[Listed entries start]

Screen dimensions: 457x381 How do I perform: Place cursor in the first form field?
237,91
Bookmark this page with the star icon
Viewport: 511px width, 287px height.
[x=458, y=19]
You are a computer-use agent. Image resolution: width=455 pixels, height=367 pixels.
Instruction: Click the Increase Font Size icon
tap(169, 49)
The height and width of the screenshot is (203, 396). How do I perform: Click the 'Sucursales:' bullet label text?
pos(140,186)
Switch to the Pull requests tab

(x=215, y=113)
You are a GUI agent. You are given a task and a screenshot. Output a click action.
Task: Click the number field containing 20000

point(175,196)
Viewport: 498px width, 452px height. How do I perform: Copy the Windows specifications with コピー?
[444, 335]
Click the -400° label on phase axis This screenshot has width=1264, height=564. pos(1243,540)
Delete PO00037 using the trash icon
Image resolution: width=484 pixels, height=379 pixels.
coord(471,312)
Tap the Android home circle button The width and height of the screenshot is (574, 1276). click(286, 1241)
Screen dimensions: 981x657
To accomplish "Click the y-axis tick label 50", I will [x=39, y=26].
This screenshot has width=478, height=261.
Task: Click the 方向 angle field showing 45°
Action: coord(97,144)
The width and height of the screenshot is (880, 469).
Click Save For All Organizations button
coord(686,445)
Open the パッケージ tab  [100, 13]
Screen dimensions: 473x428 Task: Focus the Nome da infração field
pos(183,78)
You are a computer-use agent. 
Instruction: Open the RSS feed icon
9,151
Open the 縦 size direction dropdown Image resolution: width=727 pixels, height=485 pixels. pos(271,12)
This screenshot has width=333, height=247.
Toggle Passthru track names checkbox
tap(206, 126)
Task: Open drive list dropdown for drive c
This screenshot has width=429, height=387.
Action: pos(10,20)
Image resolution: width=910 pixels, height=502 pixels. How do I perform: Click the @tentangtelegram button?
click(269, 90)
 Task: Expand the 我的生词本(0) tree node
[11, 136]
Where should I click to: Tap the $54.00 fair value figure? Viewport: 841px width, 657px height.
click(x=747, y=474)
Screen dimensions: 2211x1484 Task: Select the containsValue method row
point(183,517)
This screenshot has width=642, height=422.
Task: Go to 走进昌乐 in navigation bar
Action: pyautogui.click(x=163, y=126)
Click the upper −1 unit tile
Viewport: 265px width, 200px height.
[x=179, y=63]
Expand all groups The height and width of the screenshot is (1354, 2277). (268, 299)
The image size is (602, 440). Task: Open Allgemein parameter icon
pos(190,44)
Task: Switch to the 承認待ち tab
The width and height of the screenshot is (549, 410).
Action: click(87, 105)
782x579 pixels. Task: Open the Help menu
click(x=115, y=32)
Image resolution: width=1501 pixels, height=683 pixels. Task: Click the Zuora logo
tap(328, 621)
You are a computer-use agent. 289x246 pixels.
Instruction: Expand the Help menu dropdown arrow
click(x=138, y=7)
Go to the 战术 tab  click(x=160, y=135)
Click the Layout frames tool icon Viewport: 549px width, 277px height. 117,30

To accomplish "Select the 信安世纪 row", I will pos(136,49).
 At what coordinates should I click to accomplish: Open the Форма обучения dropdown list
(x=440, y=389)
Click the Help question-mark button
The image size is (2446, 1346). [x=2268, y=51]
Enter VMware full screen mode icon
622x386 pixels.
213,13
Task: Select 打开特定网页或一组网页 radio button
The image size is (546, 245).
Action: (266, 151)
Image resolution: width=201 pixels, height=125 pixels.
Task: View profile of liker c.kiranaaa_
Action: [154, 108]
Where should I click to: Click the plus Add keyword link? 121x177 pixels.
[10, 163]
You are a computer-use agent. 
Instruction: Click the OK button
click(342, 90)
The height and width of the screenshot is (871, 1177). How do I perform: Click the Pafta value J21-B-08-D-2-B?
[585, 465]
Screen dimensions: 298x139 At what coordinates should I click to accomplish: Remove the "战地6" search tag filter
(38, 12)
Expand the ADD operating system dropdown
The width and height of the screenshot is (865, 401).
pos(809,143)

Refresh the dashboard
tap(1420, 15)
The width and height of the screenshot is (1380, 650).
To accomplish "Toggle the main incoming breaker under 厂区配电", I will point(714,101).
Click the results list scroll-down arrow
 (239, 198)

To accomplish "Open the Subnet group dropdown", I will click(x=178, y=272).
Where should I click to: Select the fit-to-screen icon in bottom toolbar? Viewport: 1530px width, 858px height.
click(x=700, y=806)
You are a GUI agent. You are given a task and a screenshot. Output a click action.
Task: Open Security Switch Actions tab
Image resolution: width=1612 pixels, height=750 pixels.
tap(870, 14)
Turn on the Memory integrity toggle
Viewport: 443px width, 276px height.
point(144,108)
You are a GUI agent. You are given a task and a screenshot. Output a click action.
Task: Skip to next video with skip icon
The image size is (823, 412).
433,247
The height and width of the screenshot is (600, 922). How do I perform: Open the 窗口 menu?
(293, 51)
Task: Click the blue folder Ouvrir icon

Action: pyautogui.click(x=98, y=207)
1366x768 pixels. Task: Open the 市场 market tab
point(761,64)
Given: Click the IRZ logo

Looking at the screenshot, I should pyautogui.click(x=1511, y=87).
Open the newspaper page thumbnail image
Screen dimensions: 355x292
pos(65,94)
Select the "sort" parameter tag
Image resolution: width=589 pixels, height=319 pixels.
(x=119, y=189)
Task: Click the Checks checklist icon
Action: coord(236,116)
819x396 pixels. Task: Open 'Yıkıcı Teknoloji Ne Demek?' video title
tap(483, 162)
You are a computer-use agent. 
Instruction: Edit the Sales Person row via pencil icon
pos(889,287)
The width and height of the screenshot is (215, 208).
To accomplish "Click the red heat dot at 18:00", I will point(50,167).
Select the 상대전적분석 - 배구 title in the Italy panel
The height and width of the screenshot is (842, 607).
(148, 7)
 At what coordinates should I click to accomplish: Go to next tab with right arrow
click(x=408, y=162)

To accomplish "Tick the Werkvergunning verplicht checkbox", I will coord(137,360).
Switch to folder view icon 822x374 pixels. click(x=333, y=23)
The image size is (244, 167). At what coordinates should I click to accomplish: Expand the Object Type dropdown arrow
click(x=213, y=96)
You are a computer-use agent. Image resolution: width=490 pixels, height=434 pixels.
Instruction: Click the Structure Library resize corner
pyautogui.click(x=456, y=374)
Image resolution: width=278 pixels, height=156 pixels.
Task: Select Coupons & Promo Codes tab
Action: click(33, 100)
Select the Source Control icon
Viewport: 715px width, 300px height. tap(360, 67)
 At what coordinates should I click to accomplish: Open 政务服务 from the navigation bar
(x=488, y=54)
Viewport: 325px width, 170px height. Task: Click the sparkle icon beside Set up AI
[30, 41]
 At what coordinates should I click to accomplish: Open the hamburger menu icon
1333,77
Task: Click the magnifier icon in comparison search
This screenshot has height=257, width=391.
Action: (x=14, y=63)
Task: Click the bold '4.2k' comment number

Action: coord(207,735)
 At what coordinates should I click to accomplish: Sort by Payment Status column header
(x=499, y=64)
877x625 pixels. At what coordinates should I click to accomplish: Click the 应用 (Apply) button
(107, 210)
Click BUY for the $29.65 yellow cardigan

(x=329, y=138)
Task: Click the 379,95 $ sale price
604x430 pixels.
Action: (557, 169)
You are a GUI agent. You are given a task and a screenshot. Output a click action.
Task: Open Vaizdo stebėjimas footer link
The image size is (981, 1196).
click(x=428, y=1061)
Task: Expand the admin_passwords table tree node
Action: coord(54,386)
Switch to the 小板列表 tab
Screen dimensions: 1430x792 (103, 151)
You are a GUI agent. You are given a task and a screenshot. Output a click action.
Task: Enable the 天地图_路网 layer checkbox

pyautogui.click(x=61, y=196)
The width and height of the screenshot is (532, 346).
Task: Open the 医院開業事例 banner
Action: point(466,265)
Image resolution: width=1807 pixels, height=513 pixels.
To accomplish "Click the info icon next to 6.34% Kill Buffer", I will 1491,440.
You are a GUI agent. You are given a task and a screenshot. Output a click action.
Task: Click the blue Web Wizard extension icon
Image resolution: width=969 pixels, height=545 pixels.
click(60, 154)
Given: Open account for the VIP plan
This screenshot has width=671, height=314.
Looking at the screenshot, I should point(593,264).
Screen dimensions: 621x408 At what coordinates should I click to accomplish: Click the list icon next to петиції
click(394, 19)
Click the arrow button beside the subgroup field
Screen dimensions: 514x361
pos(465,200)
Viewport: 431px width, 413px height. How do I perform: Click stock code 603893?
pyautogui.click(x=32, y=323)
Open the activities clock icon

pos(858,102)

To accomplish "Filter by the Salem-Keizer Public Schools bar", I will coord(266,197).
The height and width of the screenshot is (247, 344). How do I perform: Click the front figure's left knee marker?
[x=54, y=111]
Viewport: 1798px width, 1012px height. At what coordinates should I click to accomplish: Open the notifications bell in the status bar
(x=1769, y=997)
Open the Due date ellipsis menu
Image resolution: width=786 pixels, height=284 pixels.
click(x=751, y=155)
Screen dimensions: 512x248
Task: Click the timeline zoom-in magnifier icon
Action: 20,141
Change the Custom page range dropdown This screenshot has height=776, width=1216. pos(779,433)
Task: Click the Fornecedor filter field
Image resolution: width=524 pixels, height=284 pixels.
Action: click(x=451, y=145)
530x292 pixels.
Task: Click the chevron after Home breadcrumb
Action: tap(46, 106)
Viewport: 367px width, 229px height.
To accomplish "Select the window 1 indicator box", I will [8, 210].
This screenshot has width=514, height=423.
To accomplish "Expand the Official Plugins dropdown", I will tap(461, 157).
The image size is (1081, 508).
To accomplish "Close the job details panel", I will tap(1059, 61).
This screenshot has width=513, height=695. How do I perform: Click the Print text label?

[Listed entries end]

> _Your goal_: Copy out the lines above exactly, beginning with the line that contains "Click the upper −1 unit tile" and continuing through the line that contains "pos(809,143)", with both of those lines included.

> _Answer to the exercise_:
Click the upper −1 unit tile
Viewport: 265px width, 200px height.
[x=179, y=63]
Expand all groups The height and width of the screenshot is (1354, 2277). (268, 299)
The image size is (602, 440). Task: Open Allgemein parameter icon
pos(190,44)
Task: Switch to the 承認待ち tab
The width and height of the screenshot is (549, 410).
Action: click(87, 105)
782x579 pixels. Task: Open the Help menu
click(x=115, y=32)
Image resolution: width=1501 pixels, height=683 pixels. Task: Click the Zuora logo
tap(328, 621)
You are a computer-use agent. 289x246 pixels.
Instruction: Expand the Help menu dropdown arrow
click(x=138, y=7)
Go to the 战术 tab  click(x=160, y=135)
Click the Layout frames tool icon Viewport: 549px width, 277px height. 117,30

To accomplish "Select the 信安世纪 row", I will pos(136,49).
 At what coordinates should I click to accomplish: Open the Форма обучения dropdown list
(x=440, y=389)
Click the Help question-mark button
The image size is (2446, 1346). [x=2268, y=51]
Enter VMware full screen mode icon
622x386 pixels.
213,13
Task: Select 打开特定网页或一组网页 radio button
The image size is (546, 245).
Action: (266, 151)
Image resolution: width=201 pixels, height=125 pixels.
Task: View profile of liker c.kiranaaa_
Action: [154, 108]
Where should I click to: Click the plus Add keyword link? 121x177 pixels.
[10, 163]
You are a computer-use agent. 
Instruction: Click the OK button
click(342, 90)
The height and width of the screenshot is (871, 1177). How do I perform: Click the Pafta value J21-B-08-D-2-B?
[585, 465]
Screen dimensions: 298x139 At what coordinates should I click to accomplish: Remove the "战地6" search tag filter
(38, 12)
Expand the ADD operating system dropdown
The width and height of the screenshot is (865, 401).
pos(809,143)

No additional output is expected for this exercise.